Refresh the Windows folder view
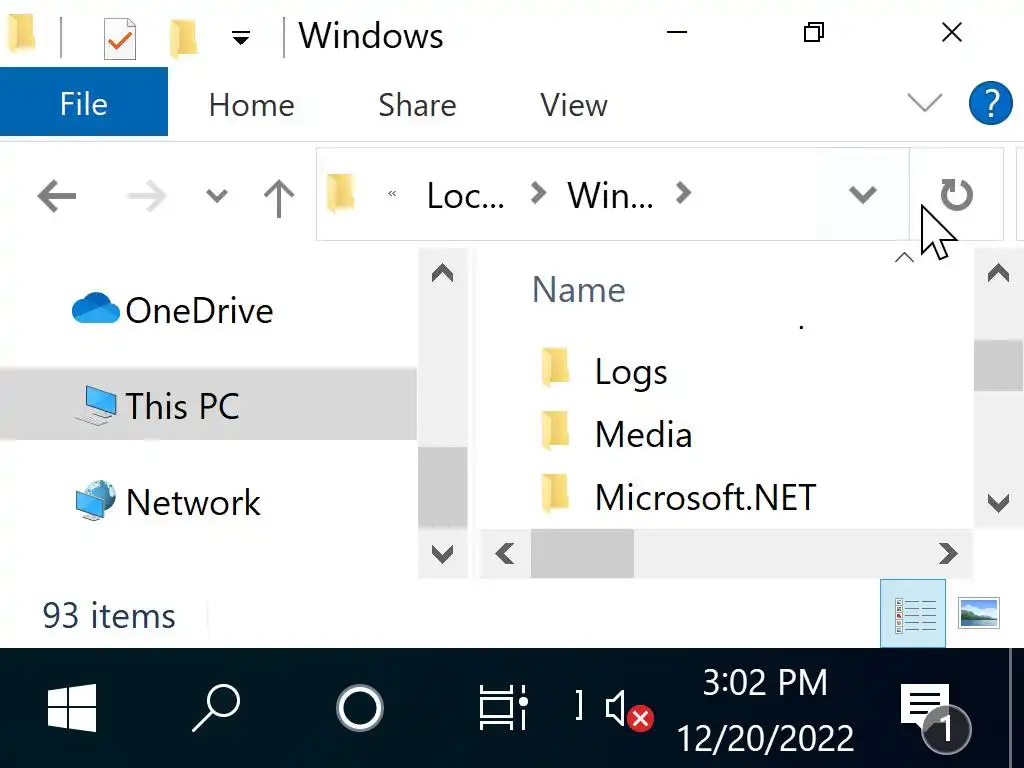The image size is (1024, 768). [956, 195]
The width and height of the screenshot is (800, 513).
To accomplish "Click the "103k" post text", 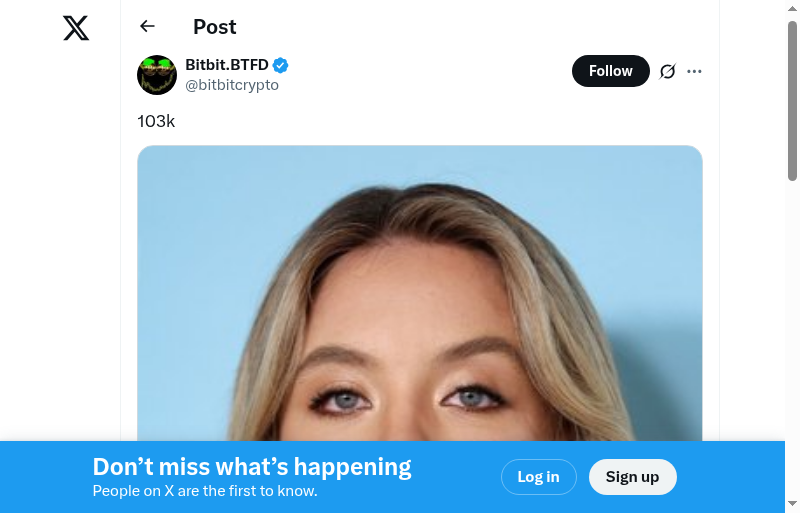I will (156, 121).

--------

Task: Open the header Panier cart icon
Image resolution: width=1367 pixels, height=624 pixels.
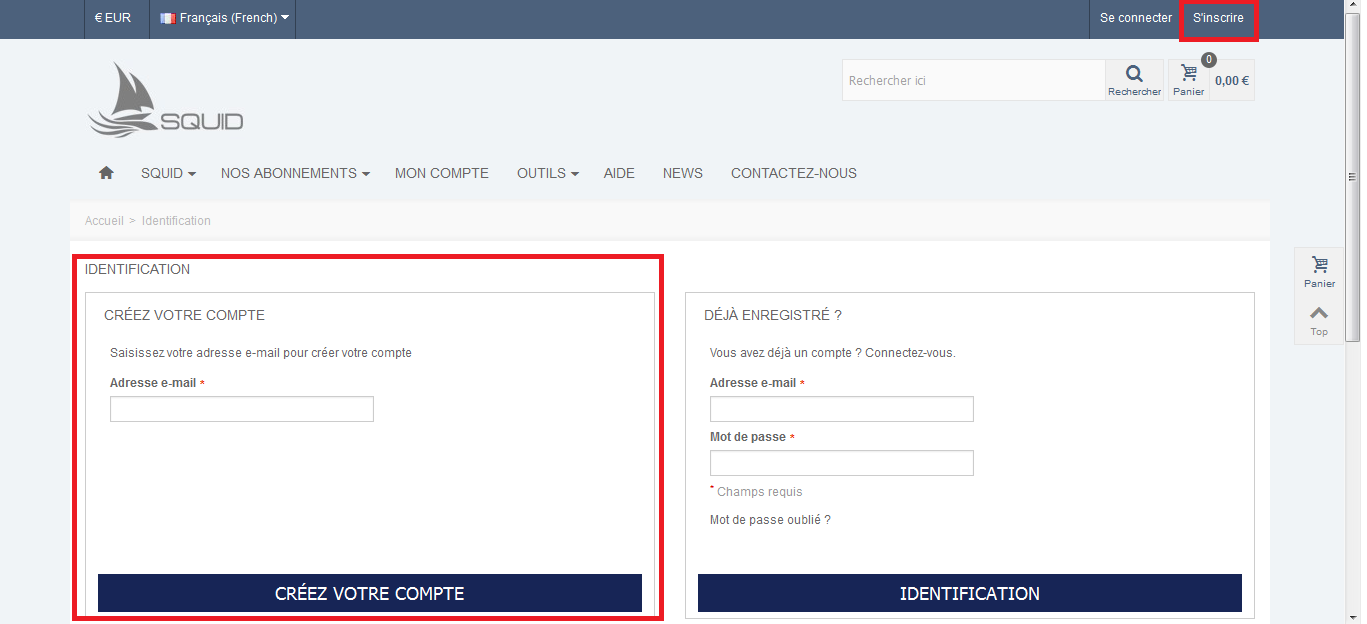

--------

*Activity*: Your reply is to repeat, unchanged, the lines above running from the one with "Task: Open the header Panier cart icon" up to and including the one with "Image resolution: width=1367".

*Problem solution*:
Task: Open the header Panier cart icon
Image resolution: width=1367 pixels, height=624 pixels.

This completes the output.